An early video I sent around the MAME Discord demonstrates what this looks like: https://youtu.be/2tu4t2bBjzo
COMPONENTS:
IMPLEMENTATION DETAILS:
GUI: new menu items to toggle between showing the source and showing the disassembly inside the main console debugger window. Free-floating disassembly windows remain unchanged. When source is shown, pre-existing keyboard shortcuts for stepping or setting breakpoints automatically invoke the corresponding source-level commands. When disassembly is shown in the main console debugger window, those shortcuts revert back to the old disassembly stepping commands.
Source level stepping: implementation reuses the corresponding disassembly stepping command, but with “slipping” at the end to ensure the stepping ends at a reasonable location in the source.
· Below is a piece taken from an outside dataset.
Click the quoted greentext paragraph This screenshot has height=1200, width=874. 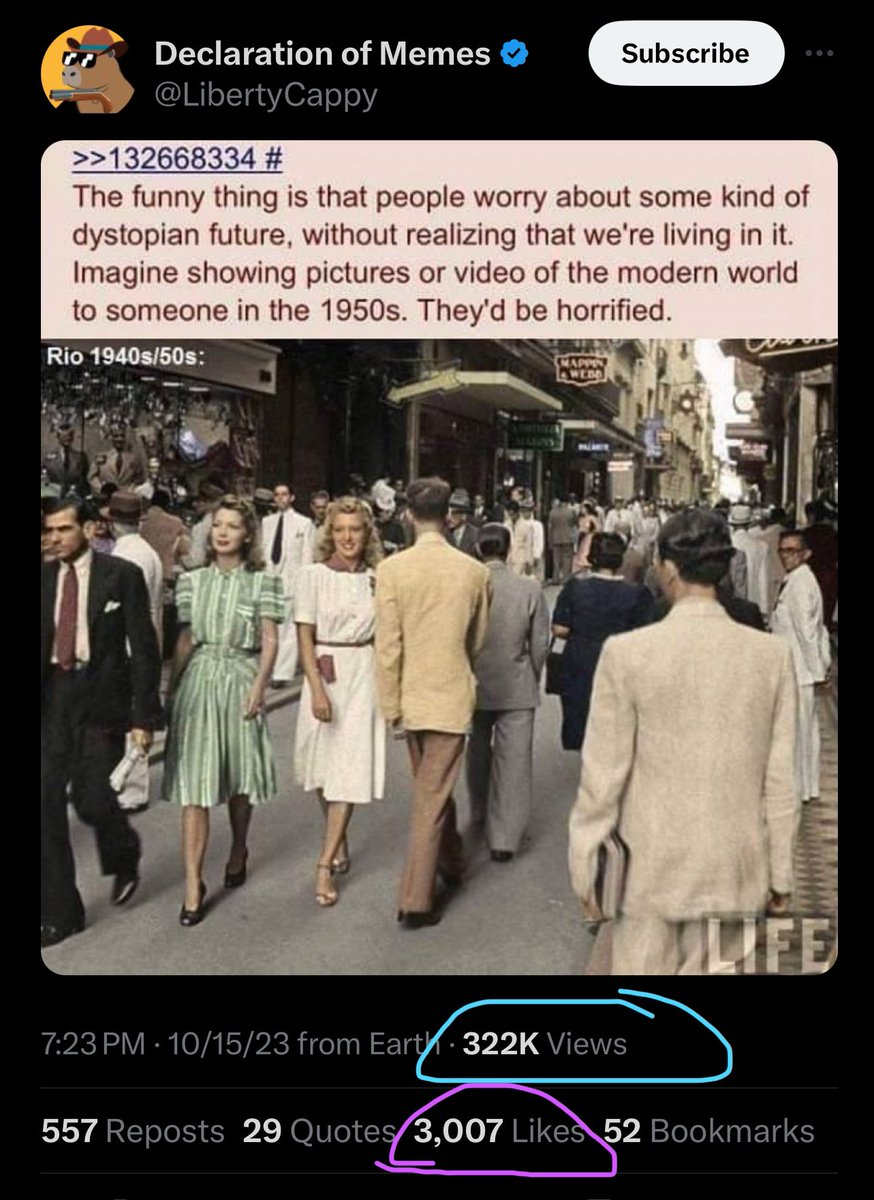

Symbol tables: add 2 new symbol tables, one for local variables from source, and one for global variables from source, chained in front of the pre-existing CPU and global symbol table. Support case sensitive symbol lookup, falling back to case insensitive symbol lookup as necessary. Source-level symbols, when present, eclipse any conflicting pre-existing symbols, but syntax is provided (“ns\”) to allow users to force references to pre-existing symbols.
File format: source level debugging information is stored in .mdi files. These act as containers, which can theoretically house different underlying formats, though only one format (“simple”) is supported so far in this pull request. I am familiar with 6809 and the TRS-80 CoCo, and believe this simple format is sufficient for that machine. I expect it will be sufficient for other similar machines and processors. I also allow for the possibility that experts in other machines might know of other (possibly incompatible) needs. Thus, .mdi files can be used to store other formats that better support fundamentally different machines. Inside the debugger implementation is an internal interface that can be used to read this simple format, and can be extended to read new formats that might be invented as necessary. The goal is to keep as small a quantity of debugger code as possible format-specific, with the remainder of the debugging code simply querying the interface without any knowledge of the underlying format.
File format library (mame_srcdbg_[static/shared]): this library is intended to be consumed by cross assemblers and cross compilers that target emulated machines. I have tested it so far with a 6809 assembler (lwasm / lwlink), a 6809 C compiler (CMOC), and a multi-platform basic compiler (ugBasic, though only the 6809-targeting compiler so far). The library is a C++ library with a pure C interface, so it can be consumed by tools written in either C or C++. Both a static and shared version of the library are built, so in theory even non C/C++ tools could dynamically load and call into the shared library, assuming the language supports that. MAME itself and the srcdbgdump tool link to the static version of this library for reading the format.
TODOs: I intentionally left a couple TODOs in the code for discussion with the reviewers.